Quanto siano grandi le differenze lo ha illustrato chiaramente Sinn. Affinché i paesi piu' deboli possano raggiungere la Germania in termini di prezzi, la Germania dovrebbe avere un'inflazione del 4.5% piu' alta rispetto a quella degli altri paesi della zona euro per i prossimi 10 anni.
I migliori economisti su un terreno politico minato
L'uscita di un paese sarebbe costosa anche per la Germania. Se un paese dovesse uscire, la Bundesbank finirebbe per perdere i suoi crediti Target nei confronti del paese uscente. La sola Italia attualmente ha un debito verso l'eurosistema pari a 444 miliardi di euro.
Se ad uscire fosse invece la Germania, ad essere coinvolto sarebbe l'intero importo dei 900 miliardi di crediti Target. In questo caso sarebbe infondata la preoccupazione di una eccessiva sopravvalutazione del nuovo D-Mark: "la Bundesbank, secondo il modello della Banca Nazionale Svizzera, potrebbe intervenire con acquisti massicci per mantenerne basso il valore", ha affermato Fuest.

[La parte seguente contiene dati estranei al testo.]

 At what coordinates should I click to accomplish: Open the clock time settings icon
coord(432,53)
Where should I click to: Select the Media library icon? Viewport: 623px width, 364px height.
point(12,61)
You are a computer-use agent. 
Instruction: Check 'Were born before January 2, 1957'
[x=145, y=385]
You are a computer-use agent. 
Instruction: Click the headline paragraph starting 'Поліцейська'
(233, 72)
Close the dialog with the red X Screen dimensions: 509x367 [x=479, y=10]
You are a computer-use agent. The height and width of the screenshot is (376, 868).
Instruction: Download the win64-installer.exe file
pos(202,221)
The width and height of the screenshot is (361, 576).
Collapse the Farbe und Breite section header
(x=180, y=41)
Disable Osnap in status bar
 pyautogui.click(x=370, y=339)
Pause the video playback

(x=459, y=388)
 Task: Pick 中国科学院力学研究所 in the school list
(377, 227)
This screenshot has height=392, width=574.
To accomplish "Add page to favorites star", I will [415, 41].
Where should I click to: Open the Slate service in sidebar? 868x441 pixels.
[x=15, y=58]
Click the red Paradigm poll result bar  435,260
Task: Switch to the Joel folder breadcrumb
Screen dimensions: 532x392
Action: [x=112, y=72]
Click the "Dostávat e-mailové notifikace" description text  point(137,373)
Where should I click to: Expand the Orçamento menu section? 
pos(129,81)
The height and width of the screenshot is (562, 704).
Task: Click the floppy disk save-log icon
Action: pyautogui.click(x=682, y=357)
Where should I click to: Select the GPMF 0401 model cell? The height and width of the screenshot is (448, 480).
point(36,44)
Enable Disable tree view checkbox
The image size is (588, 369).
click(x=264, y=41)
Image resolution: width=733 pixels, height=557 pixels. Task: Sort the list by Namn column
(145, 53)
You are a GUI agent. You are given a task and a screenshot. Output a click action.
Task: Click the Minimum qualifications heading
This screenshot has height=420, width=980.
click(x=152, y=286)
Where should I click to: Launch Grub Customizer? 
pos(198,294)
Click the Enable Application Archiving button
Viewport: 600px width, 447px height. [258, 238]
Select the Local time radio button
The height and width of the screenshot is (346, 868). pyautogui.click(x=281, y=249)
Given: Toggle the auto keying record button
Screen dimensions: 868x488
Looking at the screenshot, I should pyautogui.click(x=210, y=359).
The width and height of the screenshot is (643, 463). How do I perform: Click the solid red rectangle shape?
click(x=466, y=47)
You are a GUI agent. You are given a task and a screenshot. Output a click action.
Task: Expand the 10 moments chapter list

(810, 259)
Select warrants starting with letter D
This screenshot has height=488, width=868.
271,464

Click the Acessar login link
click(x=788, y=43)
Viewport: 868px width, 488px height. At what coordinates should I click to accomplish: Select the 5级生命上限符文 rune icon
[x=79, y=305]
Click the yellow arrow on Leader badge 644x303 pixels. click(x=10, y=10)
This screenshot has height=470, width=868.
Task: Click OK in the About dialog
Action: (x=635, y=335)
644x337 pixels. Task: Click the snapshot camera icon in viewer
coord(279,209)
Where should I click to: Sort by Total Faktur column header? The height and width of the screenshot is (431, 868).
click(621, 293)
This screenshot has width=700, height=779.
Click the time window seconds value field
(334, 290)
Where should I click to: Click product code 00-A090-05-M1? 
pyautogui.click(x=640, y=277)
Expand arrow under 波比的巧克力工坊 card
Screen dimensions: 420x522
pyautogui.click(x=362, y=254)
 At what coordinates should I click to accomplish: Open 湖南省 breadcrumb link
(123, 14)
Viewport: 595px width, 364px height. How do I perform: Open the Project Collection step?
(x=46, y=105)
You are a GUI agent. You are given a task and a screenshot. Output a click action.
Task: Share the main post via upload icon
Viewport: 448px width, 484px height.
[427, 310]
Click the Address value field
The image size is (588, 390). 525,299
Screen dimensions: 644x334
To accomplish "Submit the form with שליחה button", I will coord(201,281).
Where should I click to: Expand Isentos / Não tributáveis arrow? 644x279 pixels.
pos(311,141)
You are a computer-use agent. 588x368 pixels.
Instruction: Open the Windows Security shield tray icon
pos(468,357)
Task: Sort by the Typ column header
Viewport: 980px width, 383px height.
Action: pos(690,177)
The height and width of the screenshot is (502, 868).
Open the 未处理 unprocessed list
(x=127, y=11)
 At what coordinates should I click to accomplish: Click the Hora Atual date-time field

Ma gli storici dell'economia mettono in guardia dall'accettare con troppa semplicità uno scenario di rottura dell'euro. La storia mostra che il crollo di un'unione monetaria porta con sé delle turbolenze. "Di solito, il crollo di un'unione monetaria causa anche il crollo della corrispondente unione doganale", ha detto Albert Ritschl, storico economico della London School of Economics.
E questa è stata la quintessenza della euro-conferenza. Anche se un piano generale ancora non c'è: dopo tutto era il primo incontro fra economisti di alto livello a muoversi su di un terreno politicamente minato.